Directions for this task: Would you set down the data below exactly as shown?

Stored data:
# # # #
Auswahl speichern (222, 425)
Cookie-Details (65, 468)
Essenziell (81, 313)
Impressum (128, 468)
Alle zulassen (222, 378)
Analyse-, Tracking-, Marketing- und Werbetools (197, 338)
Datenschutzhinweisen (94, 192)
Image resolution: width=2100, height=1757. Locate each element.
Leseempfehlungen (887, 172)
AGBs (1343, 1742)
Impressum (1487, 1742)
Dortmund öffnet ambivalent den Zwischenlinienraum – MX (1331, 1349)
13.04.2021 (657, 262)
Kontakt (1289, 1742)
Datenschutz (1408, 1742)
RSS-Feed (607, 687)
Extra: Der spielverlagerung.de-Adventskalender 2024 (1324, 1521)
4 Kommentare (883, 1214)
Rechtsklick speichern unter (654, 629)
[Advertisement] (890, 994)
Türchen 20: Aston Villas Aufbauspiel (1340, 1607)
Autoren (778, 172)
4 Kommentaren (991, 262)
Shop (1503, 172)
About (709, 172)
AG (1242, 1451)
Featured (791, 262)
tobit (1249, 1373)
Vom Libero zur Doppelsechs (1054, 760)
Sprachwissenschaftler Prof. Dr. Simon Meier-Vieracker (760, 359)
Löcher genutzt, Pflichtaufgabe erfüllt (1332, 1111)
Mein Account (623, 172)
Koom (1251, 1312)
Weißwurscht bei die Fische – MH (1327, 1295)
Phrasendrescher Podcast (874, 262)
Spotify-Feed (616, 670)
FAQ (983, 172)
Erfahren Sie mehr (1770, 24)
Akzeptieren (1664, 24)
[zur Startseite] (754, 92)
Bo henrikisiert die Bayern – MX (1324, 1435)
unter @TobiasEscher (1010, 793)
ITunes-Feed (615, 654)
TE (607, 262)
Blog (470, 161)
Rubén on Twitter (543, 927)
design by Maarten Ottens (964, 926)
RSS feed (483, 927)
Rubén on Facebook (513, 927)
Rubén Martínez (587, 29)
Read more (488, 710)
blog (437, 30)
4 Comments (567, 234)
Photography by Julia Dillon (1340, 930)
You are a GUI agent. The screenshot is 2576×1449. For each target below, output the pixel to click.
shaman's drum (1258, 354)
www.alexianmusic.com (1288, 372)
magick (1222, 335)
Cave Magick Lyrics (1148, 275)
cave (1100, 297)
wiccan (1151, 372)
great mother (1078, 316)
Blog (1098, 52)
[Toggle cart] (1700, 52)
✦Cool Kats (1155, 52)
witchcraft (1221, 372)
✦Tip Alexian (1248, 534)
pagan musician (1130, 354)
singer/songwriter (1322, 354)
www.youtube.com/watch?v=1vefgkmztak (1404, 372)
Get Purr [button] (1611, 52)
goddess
# # # #
Written solution:
Auswahl speichern (222, 425)
Cookie-Details (65, 468)
Essenziell (81, 313)
Impressum (128, 468)
Alle zulassen (222, 378)
Analyse-, Tracking-, Marketing- und Werbetools (197, 338)
Datenschutzhinweisen (94, 192)
Image resolution: width=2100, height=1757. Locate each element.
Leseempfehlungen (887, 172)
AGBs (1343, 1742)
Impressum (1487, 1742)
Dortmund öffnet ambivalent den Zwischenlinienraum – MX (1331, 1349)
13.04.2021 (657, 262)
Kontakt (1289, 1742)
Datenschutz (1408, 1742)
RSS-Feed (607, 687)
Extra: Der spielverlagerung.de-Adventskalender 2024 (1324, 1521)
4 Kommentare (883, 1214)
Rechtsklick speichern unter (654, 629)
[Advertisement] (890, 994)
Türchen 20: Aston Villas Aufbauspiel (1340, 1607)
Autoren (778, 172)
4 Kommentaren (991, 262)
Shop (1503, 172)
About (709, 172)
AG (1242, 1451)
Featured (791, 262)
tobit (1249, 1373)
Vom Libero zur Doppelsechs (1054, 760)
Sprachwissenschaftler Prof. Dr. Simon Meier-Vieracker (760, 359)
Löcher genutzt, Pflichtaufgabe erfüllt (1332, 1111)
Mein Account (623, 172)
Koom (1251, 1312)
Weißwurscht bei die Fische – MH (1327, 1295)
Phrasendrescher Podcast (874, 262)
Spotify-Feed (616, 670)
FAQ (983, 172)
Erfahren Sie mehr (1770, 24)
Akzeptieren (1664, 24)
[zur Startseite] (754, 92)
Bo henrikisiert die Bayern – MX (1324, 1435)
unter @TobiasEscher (1010, 793)
ITunes-Feed (615, 654)
TE (607, 262)
Blog (470, 161)
Rubén on Twitter (543, 927)
design by Maarten Ottens (964, 926)
RSS feed (483, 927)
Rubén on Facebook (513, 927)
Rubén Martínez (587, 29)
Read more (488, 710)
blog (437, 30)
4 Comments (567, 234)
Photography by Julia Dillon (1340, 930)
You are a GUI agent. The screenshot is 2576×1449. For each target below, output the pixel to click.
shaman's drum (1258, 354)
www.alexianmusic.com (1288, 372)
magick (1222, 335)
Cave Magick Lyrics (1148, 275)
cave (1100, 297)
wiccan (1151, 372)
great mother (1078, 316)
Blog (1098, 52)
[Toggle cart] (1700, 52)
✦Cool Kats (1155, 52)
witchcraft (1221, 372)
✦Tip Alexian (1248, 534)
pagan musician (1130, 354)
singer/songwriter (1322, 354)
www.youtube.com/watch?v=1vefgkmztak (1404, 372)
Get Purr [button] (1611, 52)
goddess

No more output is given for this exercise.